One thing I must point out is that I cook with egg beaters and not eggs.  And I use canola spray oil and not butter.  I think this may make a difference on the way the omelet turns out but I'm not sure.

Can anyone give me any advice or offer up some suggestons?  Thanks.


----------



## Andy M. (Apr 14, 2009)

Follow this link:YouTube - good eats french omelet   for a two part video on how to make a French omelet.


----------



## BreezyCooking (Apr 14, 2009)

I LOVE omelets & make them a LOT.  I make mine with regular eggs & butter.  However, hubby will only eat omelets made with Egg Beaters or Egg Beaters "Just Whites", with canola spray oil as the pan lubricant.

As you've discovered, it's difficult to get these to turn out "right".  Or better said, the way you see regular-egg omelets turning out.  I've yet to find a way to get hubby's omelets to turn out as nice as mine, although the few times I did sneak in butter instead of the canola oil spray, I did get a better result.


----------



## tommyyate (Apr 14, 2009)

Thanks Andy M.  I actually saw that episode last week and happened to be taking notes.  I'm glad to see it's on youtube because it was fillied with all sorts of tips.

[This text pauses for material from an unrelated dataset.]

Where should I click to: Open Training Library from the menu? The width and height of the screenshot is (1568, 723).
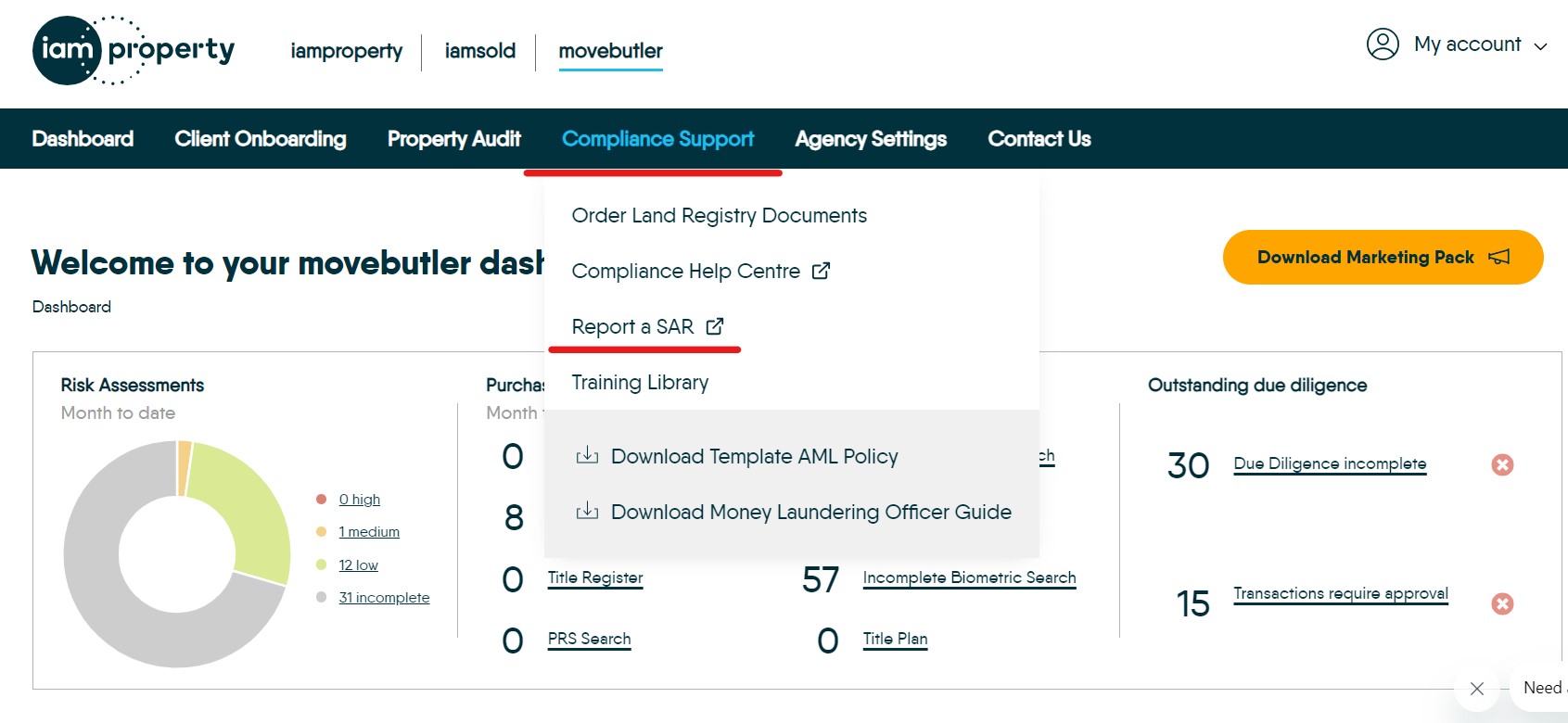[x=640, y=383]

I think the problem might be my gas stove.  The grates that go over the burner are very flimsy and have a low profile.  Everytime I shake the pan over the grate to get the egg mixture moving around, all it does is create a whole lot of noise from the side of grate hitting up against the part of the stove that supposed to keep it in place (I don't know if that makes any sense but it's a particularly annoying banging noise especially in the morning).  Also, I think the low profile of the grate brings the pan too close to the fire causing the eggs to cook to quickly (parts of the omelet usually stick to the pan).

If there was some way to maybe replace the grate(s) with the ones I see in more expensive stoves I think that would help.


----------



## Callisto in NC (Apr 14, 2009)

I'm with Breezy, your issue is the Eggbeaters and spray non-coat.  You want to cook French, you have to use real eggs and real butter.  The French don't mess around with fake eggs and oil spray.


----------



## Andy M. (Apr 14, 2009)

tommy, I don't think it's the stove.  You should be able to adjust the heat to compensate for the low profile grate.  The noise is another issue that, while annoying, is not a factor.

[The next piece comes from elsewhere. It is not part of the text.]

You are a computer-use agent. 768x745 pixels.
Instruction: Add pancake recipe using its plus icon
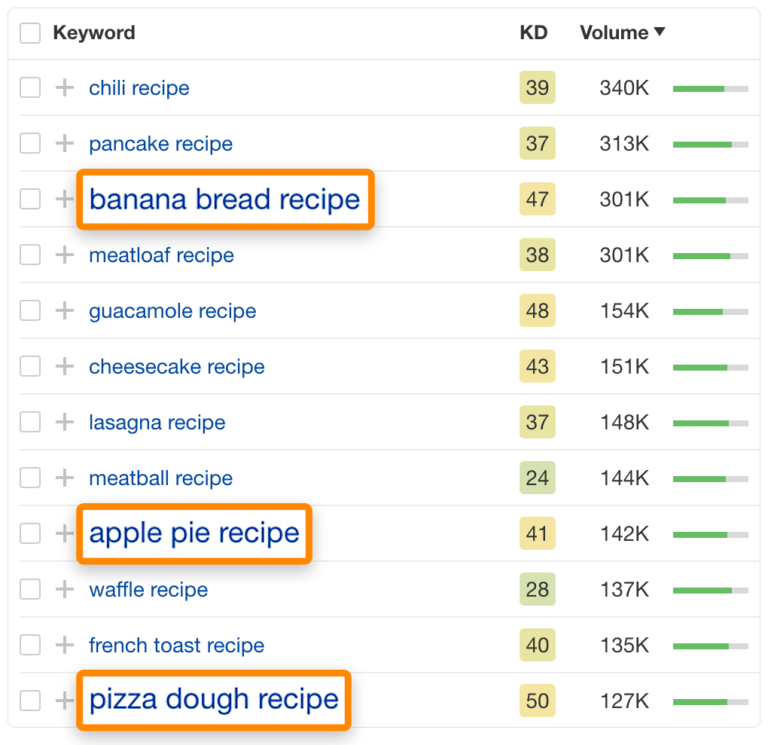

I recommend trying again with butter and eggbeaters to see if that makes a difference.  Then try real eggs and butter, then real eggs and spray oil.  See if any of the combos is better or worse (using the same technique for all tries).

I think you'll have better results with eggbeaters and butter.  

I assume you are trying to keep your sat fats down so are using the combo you mentioned in the OP.  That's good.  

If you continue to have problems, you may want to consider not trying to make French omelets and switch to a simple bi-fold or tri-fold eggbeaters omelet.  I often make an eggbeaters omelet.  At times, I have made it with low-fat cheddar and it's pretty tasty.


----------



## dave the baker (Apr 15, 2009)

Callisto said it right.........  Also, get yourself a 1# bag of beans and practice flipping them in your omlette pan.  And practice...and practice....and practice some more.  But nothing helps with egg beaters.  I have to eat them because of my diet and have had no luck.  I just end up scrambling them as best I can.  They don't look pretty.


----------



## Billdolfski (Apr 15, 2009)

I use a small, nonstick pan with pure egg and clarified butter for the fat.  Granted, this has nothing to do with sticking but isn't a 10" somewhat large for a French omelet?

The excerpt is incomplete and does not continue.